WHAT THE TASK REQUIRES -> In the listing, swap "Images" for "Videos" in the lines starting at the one containing "Task: Open the Images tab" and ending at the one containing "I will point(520,239).", and give those lines again with nothing else changed.

──────────

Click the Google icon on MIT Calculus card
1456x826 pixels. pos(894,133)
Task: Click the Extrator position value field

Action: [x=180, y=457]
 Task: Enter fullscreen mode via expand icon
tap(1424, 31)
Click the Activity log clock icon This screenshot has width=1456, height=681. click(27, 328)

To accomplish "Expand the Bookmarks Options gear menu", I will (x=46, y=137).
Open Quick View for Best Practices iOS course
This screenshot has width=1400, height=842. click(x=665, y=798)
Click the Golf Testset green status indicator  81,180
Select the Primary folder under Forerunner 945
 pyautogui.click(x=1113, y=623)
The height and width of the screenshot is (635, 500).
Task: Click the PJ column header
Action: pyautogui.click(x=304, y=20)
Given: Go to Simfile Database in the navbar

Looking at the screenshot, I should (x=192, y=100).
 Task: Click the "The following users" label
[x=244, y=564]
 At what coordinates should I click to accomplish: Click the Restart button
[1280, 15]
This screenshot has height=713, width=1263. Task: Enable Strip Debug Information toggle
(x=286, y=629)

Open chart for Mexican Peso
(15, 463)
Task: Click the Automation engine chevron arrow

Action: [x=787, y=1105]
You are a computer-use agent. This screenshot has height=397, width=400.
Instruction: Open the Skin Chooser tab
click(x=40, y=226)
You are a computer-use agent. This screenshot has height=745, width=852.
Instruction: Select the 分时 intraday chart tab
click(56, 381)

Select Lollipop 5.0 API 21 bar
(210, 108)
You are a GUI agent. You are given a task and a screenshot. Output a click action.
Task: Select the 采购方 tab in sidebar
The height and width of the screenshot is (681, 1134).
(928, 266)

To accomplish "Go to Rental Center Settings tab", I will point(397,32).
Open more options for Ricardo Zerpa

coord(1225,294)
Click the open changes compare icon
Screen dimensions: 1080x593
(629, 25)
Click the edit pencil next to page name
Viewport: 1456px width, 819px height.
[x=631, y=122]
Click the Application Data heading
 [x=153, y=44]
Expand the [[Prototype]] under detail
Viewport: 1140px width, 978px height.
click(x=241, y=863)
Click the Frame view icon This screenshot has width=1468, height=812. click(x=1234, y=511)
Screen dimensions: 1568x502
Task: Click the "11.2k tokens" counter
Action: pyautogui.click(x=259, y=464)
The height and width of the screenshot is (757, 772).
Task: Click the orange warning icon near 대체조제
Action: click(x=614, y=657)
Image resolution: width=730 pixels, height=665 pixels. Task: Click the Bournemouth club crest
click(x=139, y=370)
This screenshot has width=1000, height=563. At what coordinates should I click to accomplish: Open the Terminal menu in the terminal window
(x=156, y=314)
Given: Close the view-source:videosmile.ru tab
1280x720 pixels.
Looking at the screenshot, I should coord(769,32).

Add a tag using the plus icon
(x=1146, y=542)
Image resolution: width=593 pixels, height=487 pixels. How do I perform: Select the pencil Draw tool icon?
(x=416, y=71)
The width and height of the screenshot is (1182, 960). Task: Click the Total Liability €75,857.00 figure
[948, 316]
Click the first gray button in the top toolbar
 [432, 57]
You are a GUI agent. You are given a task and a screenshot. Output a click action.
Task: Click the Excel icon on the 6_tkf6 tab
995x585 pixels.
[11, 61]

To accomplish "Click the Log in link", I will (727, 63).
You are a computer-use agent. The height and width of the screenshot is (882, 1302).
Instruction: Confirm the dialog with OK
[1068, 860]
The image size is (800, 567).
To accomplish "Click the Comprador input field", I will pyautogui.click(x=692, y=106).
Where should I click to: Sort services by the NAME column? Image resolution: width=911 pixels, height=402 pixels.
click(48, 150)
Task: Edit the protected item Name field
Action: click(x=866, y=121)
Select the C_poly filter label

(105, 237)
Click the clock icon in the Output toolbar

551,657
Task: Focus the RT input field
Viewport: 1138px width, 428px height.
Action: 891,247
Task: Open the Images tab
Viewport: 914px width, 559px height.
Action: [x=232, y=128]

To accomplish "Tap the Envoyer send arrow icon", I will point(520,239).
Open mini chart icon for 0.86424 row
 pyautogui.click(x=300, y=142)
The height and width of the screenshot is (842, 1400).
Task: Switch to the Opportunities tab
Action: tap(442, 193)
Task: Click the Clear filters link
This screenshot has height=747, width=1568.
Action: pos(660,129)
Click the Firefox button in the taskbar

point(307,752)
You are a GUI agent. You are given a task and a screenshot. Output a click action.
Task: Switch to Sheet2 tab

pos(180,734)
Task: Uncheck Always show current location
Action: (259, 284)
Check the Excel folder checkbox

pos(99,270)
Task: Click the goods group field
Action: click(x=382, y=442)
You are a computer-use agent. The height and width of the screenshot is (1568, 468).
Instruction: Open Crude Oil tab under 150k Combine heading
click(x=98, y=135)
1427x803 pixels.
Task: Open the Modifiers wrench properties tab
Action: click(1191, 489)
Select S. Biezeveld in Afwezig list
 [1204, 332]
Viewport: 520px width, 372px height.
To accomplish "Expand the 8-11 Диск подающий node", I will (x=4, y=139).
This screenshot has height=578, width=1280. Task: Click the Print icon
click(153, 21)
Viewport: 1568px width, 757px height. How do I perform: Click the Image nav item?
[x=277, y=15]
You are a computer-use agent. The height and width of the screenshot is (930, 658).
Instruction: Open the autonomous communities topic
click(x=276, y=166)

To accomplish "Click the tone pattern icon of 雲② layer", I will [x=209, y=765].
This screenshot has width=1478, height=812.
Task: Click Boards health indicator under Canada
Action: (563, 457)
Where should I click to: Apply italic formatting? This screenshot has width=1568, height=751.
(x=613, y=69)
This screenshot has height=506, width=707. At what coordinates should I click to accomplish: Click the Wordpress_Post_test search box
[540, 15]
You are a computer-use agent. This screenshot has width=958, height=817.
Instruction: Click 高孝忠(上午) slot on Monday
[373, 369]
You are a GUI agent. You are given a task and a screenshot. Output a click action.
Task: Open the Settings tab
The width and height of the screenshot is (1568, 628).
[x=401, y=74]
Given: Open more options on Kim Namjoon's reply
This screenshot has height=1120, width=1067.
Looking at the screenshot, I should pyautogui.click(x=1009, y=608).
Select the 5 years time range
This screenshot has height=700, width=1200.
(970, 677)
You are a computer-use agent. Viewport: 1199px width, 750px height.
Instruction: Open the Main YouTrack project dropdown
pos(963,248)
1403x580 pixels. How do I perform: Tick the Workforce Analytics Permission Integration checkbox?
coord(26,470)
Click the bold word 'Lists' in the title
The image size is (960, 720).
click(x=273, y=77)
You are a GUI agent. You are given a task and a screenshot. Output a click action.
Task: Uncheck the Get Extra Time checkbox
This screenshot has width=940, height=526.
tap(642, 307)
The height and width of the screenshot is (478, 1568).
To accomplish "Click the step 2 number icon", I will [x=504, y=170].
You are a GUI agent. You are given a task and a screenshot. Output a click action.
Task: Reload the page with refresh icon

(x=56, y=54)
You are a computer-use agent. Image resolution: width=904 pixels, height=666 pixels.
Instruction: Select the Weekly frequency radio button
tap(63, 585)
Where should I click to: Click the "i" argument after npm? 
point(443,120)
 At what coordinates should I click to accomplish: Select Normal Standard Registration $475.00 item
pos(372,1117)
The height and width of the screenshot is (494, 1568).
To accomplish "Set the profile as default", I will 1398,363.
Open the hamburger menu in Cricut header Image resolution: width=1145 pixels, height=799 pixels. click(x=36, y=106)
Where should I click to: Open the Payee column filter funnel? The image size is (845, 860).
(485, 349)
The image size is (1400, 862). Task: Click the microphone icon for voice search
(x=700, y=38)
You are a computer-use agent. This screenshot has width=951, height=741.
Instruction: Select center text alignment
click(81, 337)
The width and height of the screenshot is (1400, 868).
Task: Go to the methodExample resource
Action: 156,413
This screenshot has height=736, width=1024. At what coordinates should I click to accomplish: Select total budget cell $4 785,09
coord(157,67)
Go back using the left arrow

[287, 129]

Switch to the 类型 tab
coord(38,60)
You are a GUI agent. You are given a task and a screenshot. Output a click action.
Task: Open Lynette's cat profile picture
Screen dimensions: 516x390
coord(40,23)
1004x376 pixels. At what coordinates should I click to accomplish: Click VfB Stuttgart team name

──────────

COMPLETED EXERCISE ->
Task: Open the Videos tab
Viewport: 914px width, 559px height.
Action: [x=232, y=128]

To accomplish "Tap the Envoyer send arrow icon", I will point(520,239).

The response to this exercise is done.